- _Source passage_
He taught them several Sanskrit shlokas that they could recite verbatim, which gave them an edge over the other children in school. Although he was a civil engineer who topped the engineering college in his time, he loved English literature and poetry. He could recite whole stanzas by Keats, Frost, Eliot, Shakespeare, and Wordsworth, with the eloquence of a poet. My childhood and those of my children’s were enriched by these riveting inputs. Later in life, both my girls went on to major in media studies and have a passion for literature. I thank my father for kindling this excitement in them in their growing years.
I was quite a tomboy as child. I remember I used to play hockey and football with my brother’s friends, and I was really good– I used to get picked up well before many boys when the captains chose their teams. One evening, I was sent back as the boys said that only boys were allowed to play. I ran to my father and asked, “Why I am a girl? I want to play football!” My fail-safe father came to my rescue again. He dressed me in my brother’s shorts and T-shirt and tied my hair up in the form of a short turban. He then told me to go out and play. The boys had no choice but to include me in their team!

- _Directions_
From the passage about the father, return the stretch that begins at the words "I was quite" and stops after "in their team!". Work only from the passage about the father.

- _Material_
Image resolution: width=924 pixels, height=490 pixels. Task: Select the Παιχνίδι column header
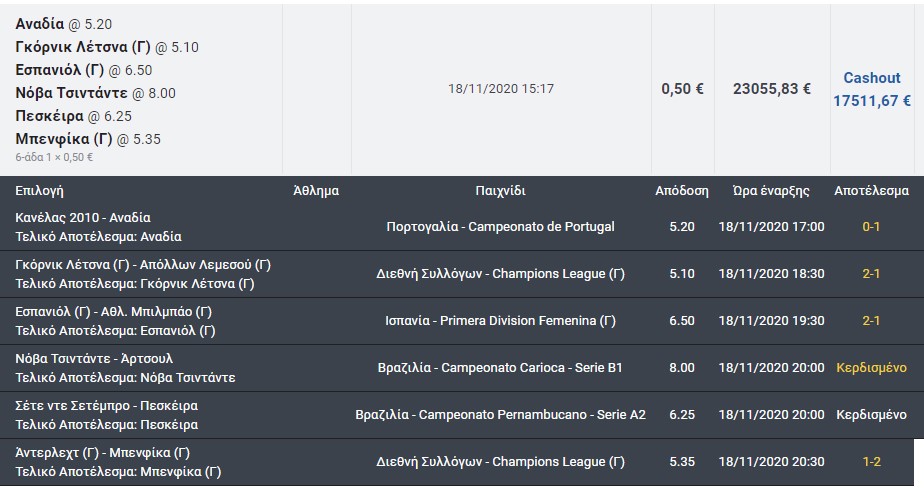(x=500, y=191)
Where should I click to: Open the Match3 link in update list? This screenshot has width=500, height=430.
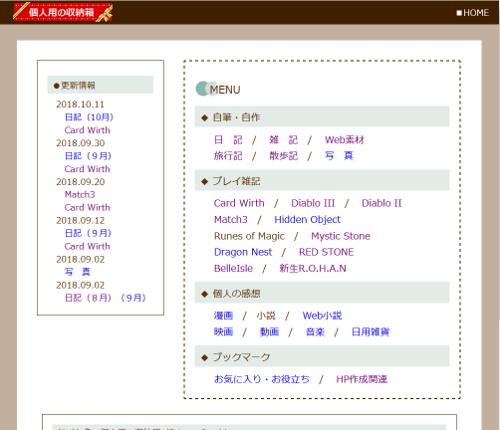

- _Correct answer_
I was quite a tomboy as child. I remember I used to play hockey and football with my brother’s friends, and I was really good– I used to get picked up well before many boys when the captains chose their teams. One evening, I was sent back as the boys said that only boys were allowed to play. I ran to my father and asked, “Why I am a girl? I want to play football!” My fail-safe father came to my rescue again. He dressed me in my brother’s shorts and T-shirt and tied my hair up in the form of a short turban. He then told me to go out and play. The boys had no choice but to include me in their team!